Il faut sans doute refaire une analyse complète de toute la filière du don et de la greffe pour essayer de mieux comprendre ce phénomène et répondre à de nombreuses questions : pourquoi les refus de prélèvement ne baissent-ils pas malgré le changement de loi ? Pourquoi existe-t-il une grande hétérogénéité selon les régions ? Les crises sociales qui nous affectent – ou celle de l’hôpital – jouent-elles un rôle ? Faut-il revoir l’organisation régionale de l’Agence de la biomédecine ? La motivation des équipes de coordination sur le terrain est-elle adaptée, ainsi que leur formation ? Les personnels en charge des transplantations et des prélèvements sont-ils en nombre suffisant ?
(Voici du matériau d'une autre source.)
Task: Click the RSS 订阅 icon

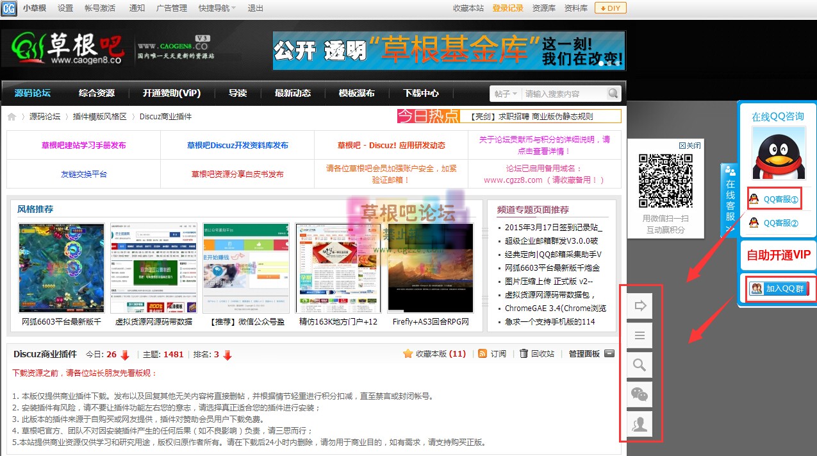Action: 483,354
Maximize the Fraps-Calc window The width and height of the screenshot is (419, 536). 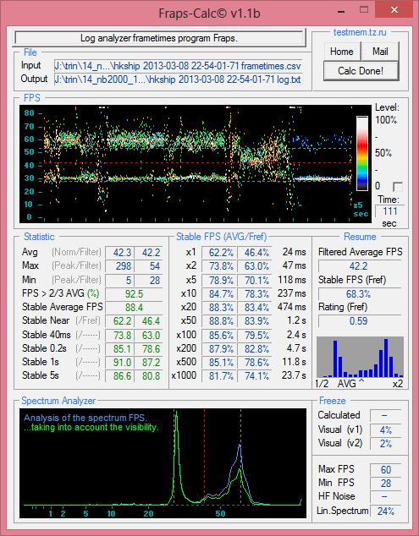(x=364, y=10)
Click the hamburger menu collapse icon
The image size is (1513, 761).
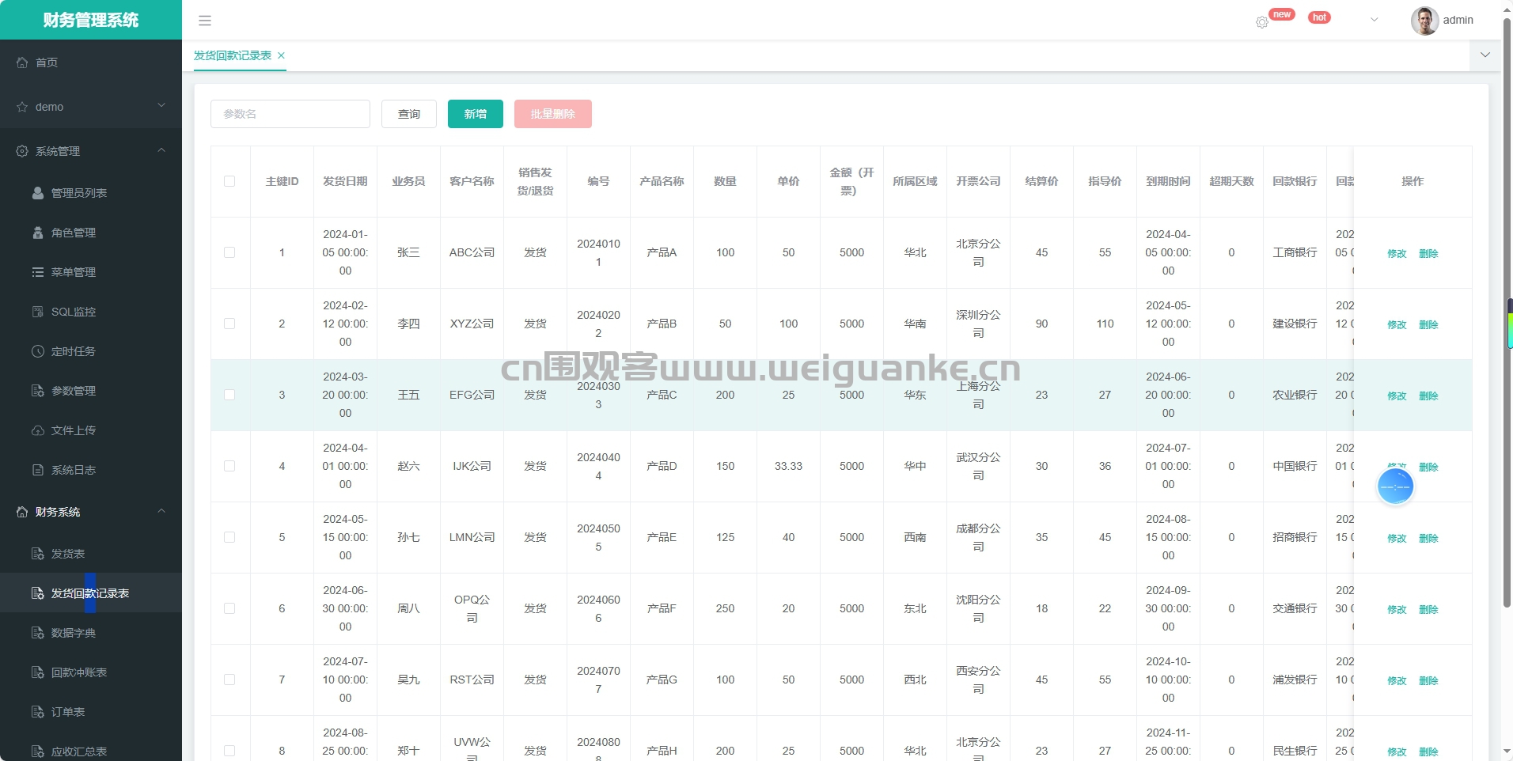tap(204, 21)
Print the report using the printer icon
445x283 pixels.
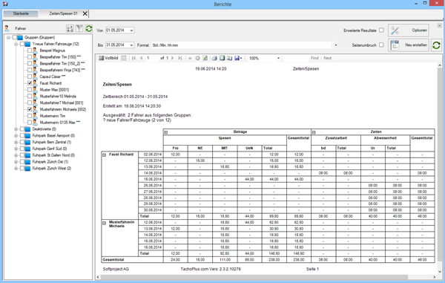(214, 58)
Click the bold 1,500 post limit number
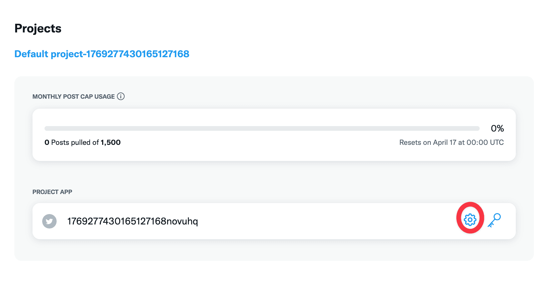 click(111, 143)
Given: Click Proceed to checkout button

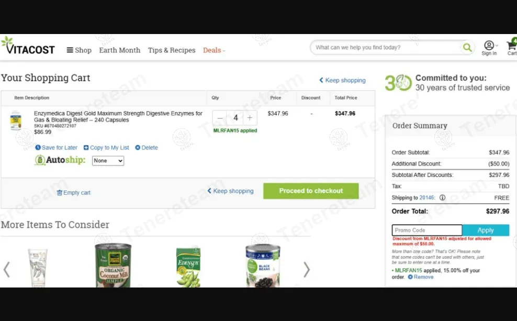Looking at the screenshot, I should (311, 191).
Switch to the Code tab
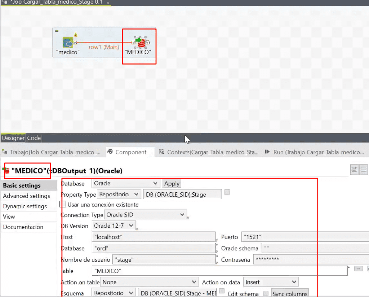The width and height of the screenshot is (369, 297). pos(34,138)
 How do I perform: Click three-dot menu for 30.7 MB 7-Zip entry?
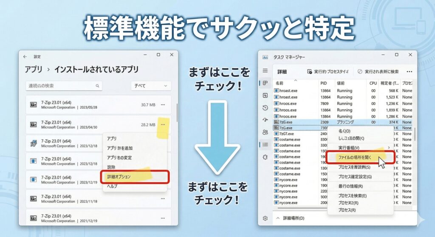tap(163, 104)

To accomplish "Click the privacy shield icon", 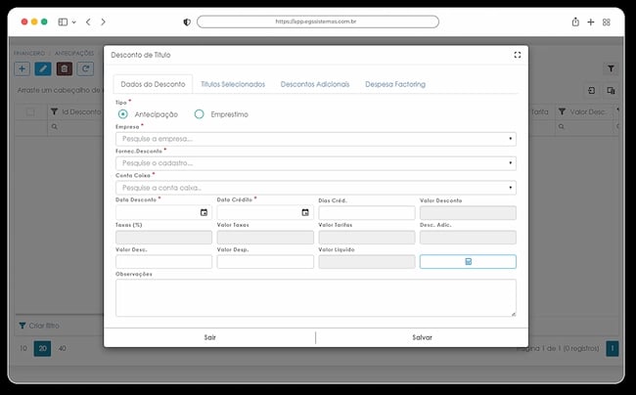I will [187, 22].
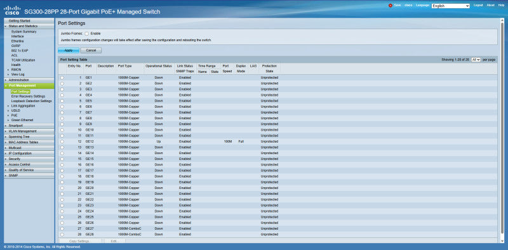508x250 pixels.
Task: Select the radio button for port GE1
Action: click(62, 77)
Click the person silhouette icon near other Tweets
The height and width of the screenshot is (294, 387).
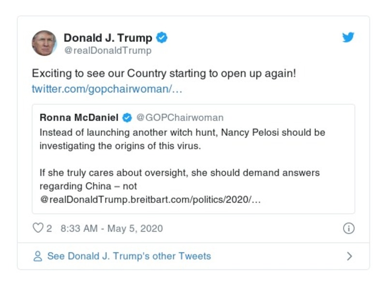tap(37, 256)
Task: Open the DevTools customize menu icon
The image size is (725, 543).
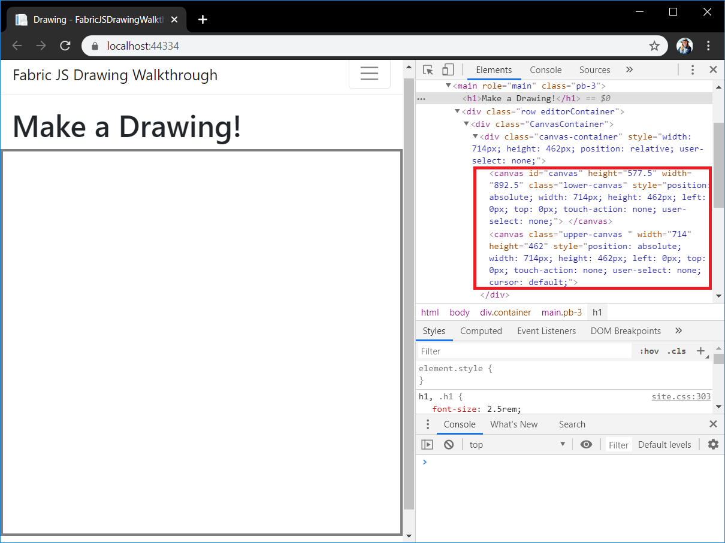Action: [692, 69]
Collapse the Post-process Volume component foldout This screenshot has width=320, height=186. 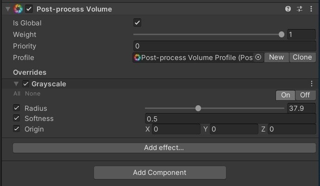(7, 9)
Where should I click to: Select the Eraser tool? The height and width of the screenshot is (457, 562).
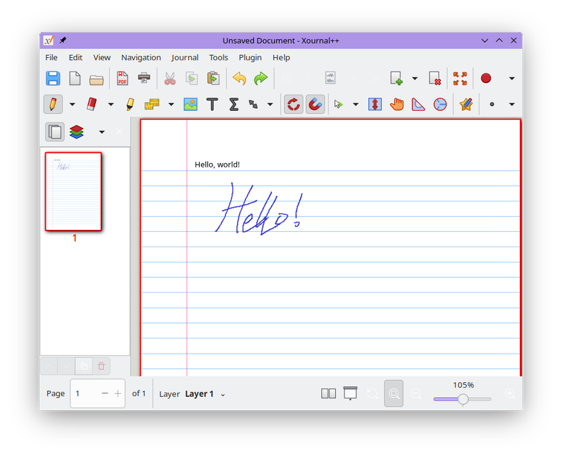[91, 104]
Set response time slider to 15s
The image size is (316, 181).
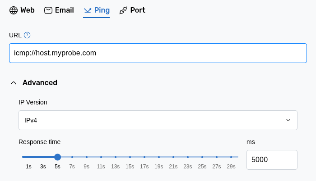130,157
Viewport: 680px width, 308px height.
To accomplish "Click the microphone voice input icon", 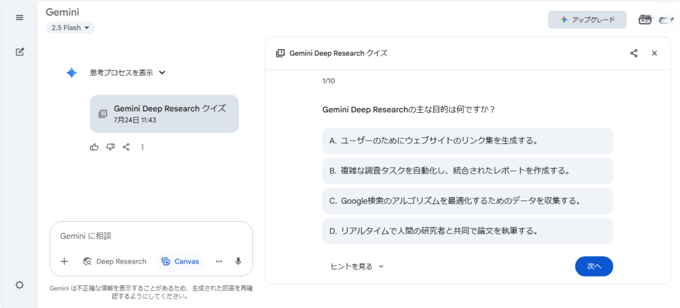I will [x=238, y=261].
Pour ce faire, il faut que toutes les parties prenantes, sans préjugés (professionnels de santé en charge de la transplantation et du prélèvement, institutionnels en prise avec ce sujet, notamment l’Agence de la biomédecine mais aussi la DGS et la DGOS, les ARS, les fédérations hospitalières, l’Assurance maladie sans oublier les représentants des malades au travers de leurs associations), se réunissent à nouveau comme cela avait été le cas pour les États généraux du rein en 2012-2013 afin de mettre à plat les problèmes éventuels et essayer de trouver ensemble des solutions pour répondre au mieux, dans une confiance partagée, aux besoins des malades en attente de greffe. Cela permettra sans aucun doute de mutualiser les résultats des travaux et réflexions déjà entrepris par l’Agence de la biomédecine, les sociétés de néphrologie et de transplantation et celles des associations de malades.
Alexandra Karsenty, La Revue du Praticien
Alain Tenaillon est membre du comité de lecture et de rédaction scientifique de La Revue du Praticien. Il participe au conseil d’administration de l’association de patients « RENALOO ».